Под этим же углом зрения следует рассматривать обычай всему давать имена, в том числе и вещам неодушевленным. Такая – пусть уже стершаяся – черта примитивного антропоморфизма проявляется в до сих пор сохранившемся в военном деле обычае давать собственные имена пушкам, что во многих отношениях означает возврат к примитивному жизневосприятию. В Средние века эта тенденция выражена гораздо сильнее; подобно мечам в рыцарских романах, бомбарды в войнах XIV–XV столетий зовутся: Le Chien d’Orléans, la Gringade, la Bourgeoise, de Dulle Griete [Орлеанский пес, Кляча, Хозяйка, Безумная Грета]. До сих пор, как отголосок былого, собственные имена получают некоторые выдающиеся алмазы. Среди драгоценных камней Карла Смелого многие были известны по именам: le sancy2*, les trois frères, la hоte, la balle de Flandres4 [сансú, три брата, корзина, шарик из Фландрии]. Если и в наше время сохраняется обычай, согласно которому имена получают суда, изредка дома, а колокола уже никогда, то это происходит не только потому, что судно, перемещающееся с места на место, всегда легко может быть опознано по названию, но также и потому, что корабль, пожалуй, вызывает к себе отношение в чем-то более личное, даже по сравнению с домом, – как это отмечает английский язык, где о судне говорят she [она]5. Личное отношение к неодушевленным предметам во времена Средневековья было выражено гораздо более ярко; все наделялось именем: камеры в темнице так же, как дом или колокол.
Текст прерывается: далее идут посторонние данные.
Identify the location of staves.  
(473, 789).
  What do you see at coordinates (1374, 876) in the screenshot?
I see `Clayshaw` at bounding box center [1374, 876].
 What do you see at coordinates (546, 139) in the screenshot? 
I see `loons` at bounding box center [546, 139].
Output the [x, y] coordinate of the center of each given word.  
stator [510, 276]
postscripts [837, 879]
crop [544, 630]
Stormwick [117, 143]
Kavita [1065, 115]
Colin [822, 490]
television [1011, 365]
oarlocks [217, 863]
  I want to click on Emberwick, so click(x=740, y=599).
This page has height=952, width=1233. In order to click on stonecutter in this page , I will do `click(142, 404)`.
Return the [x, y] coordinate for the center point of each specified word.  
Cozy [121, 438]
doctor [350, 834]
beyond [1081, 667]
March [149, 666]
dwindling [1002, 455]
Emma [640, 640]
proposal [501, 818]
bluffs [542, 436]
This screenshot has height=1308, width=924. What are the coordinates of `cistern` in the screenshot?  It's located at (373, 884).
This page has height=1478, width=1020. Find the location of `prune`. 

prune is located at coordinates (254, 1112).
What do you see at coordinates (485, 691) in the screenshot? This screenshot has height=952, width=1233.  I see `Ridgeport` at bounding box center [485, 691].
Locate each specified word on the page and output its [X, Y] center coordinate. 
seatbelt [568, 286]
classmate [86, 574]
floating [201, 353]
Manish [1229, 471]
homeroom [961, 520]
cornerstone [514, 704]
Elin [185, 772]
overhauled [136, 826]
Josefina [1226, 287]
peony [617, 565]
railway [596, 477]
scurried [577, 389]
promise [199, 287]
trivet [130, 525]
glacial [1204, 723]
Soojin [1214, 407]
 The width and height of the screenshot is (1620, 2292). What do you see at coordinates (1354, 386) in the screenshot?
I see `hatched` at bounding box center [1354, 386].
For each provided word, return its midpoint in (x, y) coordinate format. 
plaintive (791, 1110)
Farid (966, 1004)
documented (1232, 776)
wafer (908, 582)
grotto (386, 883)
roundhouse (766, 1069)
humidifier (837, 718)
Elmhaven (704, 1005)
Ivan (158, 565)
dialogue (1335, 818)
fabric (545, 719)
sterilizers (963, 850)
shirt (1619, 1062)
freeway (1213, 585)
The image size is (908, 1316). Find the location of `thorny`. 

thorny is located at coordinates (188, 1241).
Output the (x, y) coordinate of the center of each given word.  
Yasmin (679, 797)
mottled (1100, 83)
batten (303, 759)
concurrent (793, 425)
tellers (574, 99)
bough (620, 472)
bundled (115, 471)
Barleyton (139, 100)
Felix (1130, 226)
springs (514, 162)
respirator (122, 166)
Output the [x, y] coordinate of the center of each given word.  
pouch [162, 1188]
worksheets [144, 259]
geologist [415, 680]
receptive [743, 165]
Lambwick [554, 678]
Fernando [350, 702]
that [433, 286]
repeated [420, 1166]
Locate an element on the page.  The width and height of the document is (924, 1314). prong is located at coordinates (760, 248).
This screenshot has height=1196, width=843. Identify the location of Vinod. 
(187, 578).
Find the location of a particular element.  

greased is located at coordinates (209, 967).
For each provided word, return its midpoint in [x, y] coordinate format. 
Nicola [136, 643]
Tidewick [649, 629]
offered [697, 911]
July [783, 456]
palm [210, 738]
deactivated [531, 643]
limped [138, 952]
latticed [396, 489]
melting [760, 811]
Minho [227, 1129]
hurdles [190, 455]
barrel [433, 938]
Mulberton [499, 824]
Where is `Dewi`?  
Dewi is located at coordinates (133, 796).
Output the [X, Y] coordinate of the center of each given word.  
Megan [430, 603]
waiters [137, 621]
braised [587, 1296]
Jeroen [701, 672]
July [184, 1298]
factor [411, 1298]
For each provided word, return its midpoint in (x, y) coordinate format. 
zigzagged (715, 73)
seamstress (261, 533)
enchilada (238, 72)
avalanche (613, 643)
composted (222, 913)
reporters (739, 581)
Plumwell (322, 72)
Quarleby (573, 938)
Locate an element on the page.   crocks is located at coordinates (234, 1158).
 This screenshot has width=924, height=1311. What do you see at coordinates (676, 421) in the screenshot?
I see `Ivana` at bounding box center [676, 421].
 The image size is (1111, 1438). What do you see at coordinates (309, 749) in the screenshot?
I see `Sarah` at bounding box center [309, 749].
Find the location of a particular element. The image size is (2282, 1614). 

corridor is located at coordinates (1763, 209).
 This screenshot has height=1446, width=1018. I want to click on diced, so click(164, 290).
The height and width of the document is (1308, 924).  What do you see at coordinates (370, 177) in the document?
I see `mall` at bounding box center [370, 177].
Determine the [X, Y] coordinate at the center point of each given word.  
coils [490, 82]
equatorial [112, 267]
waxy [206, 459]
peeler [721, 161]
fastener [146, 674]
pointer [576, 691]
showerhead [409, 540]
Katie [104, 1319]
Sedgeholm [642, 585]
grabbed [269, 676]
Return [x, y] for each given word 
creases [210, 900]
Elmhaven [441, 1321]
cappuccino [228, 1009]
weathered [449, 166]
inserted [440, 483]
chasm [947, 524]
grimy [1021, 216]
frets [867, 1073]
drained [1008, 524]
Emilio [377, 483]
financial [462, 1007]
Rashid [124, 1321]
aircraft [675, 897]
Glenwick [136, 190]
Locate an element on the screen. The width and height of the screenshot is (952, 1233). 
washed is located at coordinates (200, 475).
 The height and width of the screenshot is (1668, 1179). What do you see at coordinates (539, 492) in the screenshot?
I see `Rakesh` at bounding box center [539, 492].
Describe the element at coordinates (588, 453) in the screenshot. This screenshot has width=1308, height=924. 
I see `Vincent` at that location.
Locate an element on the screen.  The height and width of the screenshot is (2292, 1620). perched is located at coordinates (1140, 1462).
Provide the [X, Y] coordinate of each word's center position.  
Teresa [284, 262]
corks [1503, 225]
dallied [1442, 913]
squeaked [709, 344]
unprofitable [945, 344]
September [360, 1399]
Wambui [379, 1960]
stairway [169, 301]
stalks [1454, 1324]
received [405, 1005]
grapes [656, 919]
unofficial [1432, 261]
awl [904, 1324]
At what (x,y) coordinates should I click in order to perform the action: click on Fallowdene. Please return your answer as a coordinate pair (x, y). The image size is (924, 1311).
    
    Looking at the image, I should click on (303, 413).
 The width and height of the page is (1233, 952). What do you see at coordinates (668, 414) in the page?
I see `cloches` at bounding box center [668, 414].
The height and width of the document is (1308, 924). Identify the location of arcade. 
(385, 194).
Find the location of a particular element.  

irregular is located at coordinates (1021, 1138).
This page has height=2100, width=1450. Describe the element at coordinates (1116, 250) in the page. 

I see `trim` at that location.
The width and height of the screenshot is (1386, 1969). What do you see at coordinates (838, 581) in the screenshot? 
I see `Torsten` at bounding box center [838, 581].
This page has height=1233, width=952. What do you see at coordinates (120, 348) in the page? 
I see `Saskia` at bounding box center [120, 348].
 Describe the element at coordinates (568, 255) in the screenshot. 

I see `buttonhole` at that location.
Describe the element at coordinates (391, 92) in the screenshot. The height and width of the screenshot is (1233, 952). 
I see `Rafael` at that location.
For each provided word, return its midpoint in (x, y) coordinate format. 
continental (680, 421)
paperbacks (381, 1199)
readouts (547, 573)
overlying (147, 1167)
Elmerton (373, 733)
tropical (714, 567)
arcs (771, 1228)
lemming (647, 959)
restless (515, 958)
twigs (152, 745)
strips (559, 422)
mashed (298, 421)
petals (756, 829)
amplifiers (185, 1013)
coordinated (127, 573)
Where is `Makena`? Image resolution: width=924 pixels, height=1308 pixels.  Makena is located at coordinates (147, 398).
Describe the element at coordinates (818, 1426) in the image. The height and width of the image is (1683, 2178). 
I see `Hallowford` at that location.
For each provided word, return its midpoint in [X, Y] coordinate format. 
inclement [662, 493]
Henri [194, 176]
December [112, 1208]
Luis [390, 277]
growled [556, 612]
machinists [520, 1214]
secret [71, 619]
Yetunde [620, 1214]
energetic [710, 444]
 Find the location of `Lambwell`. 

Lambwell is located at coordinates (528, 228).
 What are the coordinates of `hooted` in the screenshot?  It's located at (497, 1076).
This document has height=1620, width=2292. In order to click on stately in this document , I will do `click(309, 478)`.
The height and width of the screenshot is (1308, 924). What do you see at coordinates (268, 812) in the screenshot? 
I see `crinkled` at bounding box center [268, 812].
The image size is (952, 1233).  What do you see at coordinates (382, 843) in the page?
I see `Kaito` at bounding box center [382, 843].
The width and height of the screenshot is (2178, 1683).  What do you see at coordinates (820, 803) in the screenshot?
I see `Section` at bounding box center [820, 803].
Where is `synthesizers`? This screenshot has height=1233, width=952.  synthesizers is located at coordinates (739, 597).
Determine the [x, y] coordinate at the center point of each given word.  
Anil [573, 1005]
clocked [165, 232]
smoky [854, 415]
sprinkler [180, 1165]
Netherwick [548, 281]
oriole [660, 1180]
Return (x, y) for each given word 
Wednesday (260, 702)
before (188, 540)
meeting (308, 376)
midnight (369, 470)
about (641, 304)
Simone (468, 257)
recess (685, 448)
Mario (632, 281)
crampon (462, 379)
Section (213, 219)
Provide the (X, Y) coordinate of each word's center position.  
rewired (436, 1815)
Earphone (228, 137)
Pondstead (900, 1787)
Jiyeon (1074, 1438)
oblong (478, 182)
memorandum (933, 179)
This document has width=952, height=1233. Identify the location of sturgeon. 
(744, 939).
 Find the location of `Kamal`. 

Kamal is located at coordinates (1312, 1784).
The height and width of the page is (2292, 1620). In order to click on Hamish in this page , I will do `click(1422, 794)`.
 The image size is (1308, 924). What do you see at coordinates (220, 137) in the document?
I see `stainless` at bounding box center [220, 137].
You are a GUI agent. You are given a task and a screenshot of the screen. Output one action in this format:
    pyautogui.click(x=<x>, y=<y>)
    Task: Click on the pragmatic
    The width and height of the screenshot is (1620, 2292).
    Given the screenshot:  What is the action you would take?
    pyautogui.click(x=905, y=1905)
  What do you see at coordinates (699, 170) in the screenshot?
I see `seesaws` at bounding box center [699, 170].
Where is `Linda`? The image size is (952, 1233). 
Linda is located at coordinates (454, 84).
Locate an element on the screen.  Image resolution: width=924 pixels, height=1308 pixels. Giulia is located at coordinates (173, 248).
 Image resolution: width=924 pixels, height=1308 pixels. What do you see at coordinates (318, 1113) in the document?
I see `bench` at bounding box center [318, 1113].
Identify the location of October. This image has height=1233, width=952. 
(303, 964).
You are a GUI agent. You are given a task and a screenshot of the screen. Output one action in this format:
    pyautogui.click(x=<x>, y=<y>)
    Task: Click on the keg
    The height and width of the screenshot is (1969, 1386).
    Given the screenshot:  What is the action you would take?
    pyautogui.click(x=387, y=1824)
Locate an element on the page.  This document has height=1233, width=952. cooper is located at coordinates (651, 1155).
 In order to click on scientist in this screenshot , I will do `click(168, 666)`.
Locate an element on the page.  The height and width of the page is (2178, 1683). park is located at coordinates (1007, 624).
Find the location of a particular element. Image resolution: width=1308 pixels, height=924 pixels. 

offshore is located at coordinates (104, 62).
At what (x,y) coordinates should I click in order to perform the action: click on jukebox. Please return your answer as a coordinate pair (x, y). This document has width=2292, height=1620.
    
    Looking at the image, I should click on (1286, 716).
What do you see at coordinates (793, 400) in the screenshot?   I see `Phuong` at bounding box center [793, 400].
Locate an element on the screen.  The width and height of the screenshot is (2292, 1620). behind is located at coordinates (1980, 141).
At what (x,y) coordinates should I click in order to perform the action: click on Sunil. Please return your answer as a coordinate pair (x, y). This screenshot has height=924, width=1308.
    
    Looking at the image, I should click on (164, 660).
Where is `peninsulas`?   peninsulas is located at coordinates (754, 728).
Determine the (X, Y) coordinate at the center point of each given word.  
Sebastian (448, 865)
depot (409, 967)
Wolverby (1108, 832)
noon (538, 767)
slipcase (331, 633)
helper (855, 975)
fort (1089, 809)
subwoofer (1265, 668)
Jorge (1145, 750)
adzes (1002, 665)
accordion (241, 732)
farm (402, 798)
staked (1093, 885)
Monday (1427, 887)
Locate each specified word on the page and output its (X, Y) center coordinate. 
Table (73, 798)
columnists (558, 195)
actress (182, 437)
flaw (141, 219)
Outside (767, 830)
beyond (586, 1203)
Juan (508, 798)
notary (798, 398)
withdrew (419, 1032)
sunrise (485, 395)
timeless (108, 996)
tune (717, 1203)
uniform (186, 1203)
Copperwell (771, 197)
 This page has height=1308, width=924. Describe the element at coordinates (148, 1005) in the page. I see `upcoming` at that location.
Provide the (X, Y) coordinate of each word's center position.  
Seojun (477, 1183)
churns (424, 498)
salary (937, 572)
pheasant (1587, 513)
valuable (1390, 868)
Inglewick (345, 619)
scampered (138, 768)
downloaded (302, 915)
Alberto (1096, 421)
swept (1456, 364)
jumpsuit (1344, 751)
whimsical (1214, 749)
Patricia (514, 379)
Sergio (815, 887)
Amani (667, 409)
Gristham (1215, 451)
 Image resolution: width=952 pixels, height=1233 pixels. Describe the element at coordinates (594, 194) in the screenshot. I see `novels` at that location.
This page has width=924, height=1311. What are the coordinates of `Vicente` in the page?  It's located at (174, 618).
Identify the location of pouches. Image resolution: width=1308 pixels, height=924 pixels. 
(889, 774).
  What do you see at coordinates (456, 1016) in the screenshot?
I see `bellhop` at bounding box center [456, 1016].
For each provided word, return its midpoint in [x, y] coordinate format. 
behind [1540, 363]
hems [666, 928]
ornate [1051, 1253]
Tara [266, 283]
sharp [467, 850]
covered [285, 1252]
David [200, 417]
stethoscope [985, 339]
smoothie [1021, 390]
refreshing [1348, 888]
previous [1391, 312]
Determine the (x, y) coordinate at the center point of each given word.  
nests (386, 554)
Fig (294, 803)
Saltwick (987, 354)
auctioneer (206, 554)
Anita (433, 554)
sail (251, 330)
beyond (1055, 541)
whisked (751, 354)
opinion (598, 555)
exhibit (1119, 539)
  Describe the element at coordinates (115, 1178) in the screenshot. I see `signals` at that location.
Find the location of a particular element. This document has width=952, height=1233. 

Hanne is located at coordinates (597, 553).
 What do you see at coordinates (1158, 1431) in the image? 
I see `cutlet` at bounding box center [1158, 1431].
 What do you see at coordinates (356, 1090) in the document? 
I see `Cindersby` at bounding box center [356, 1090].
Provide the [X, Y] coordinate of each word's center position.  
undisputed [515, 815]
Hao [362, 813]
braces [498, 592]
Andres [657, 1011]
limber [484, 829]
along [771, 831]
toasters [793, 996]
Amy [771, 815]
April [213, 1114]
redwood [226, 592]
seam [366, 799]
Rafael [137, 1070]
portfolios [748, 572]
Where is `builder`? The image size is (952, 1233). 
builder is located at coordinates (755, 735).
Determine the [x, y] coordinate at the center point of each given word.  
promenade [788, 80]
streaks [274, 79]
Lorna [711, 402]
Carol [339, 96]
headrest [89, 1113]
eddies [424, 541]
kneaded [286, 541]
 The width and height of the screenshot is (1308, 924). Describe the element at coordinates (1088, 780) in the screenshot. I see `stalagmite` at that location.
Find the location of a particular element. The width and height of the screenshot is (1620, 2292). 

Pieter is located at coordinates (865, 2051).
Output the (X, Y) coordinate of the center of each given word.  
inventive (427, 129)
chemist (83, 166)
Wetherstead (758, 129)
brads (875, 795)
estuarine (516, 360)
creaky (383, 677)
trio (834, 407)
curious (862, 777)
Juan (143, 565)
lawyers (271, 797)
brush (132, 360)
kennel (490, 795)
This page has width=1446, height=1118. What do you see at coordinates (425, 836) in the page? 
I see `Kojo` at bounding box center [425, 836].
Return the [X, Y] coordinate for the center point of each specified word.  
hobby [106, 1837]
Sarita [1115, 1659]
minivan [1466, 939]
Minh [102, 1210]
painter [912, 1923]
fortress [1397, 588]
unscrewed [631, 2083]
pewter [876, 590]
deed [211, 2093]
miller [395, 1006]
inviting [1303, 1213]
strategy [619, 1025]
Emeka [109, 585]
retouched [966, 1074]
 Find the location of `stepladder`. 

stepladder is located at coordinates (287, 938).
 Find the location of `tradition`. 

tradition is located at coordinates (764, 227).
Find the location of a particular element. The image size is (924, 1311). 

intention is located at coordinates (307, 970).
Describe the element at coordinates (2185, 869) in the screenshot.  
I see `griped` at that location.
Во всякой вещи искали мораль, как тогда говорили, иными словами – урок, который там заключался, нравственное значение как самое существенное из всего, что там было. Всякий исторический или литературный эпизод обнаруживал тяготение к кристаллизации в притчу, нравственный образец, пример или довод; всяческое высказывание превращалось в текст, в сентенцию, в изречение. Подобно священным символическим связям между Ветхим и Новым Заветами, возникают нравственные соответствия, благодаря которым всякое жизненное происшествие может сразу же найти свое зеркальное отражение в примерах: в типических случаях из Священного Писания, истории или литературы. Чтобы кого-либо подвигнуть к прощению, перечисляют соответствующие примеры из Библии. Чтобы предостеречь от вступления в брак, вспоминают все несчастливые супружества, которые упоминаются древними. Иоанн Бесстрашный, в оправдание убийства герцога Орлеанского, уподобляет себя Иоаву, а свою жертву Авессалому; при этом он ставит себя выше Иоава, поскольку со стороны короля не было явного запрещения нанести смертельный удар3*. «Ainssy avoit le bon duc Jehan attrait ce fait à moralité»6 [«Так добрый герцог Иоанн обратил сие происшествие в нравоучение»]. – Это как бы расширенное и наивное применение правового понятия, которое в современной юридической практике уже превращается в пережиток устаревшей формы мышления4*.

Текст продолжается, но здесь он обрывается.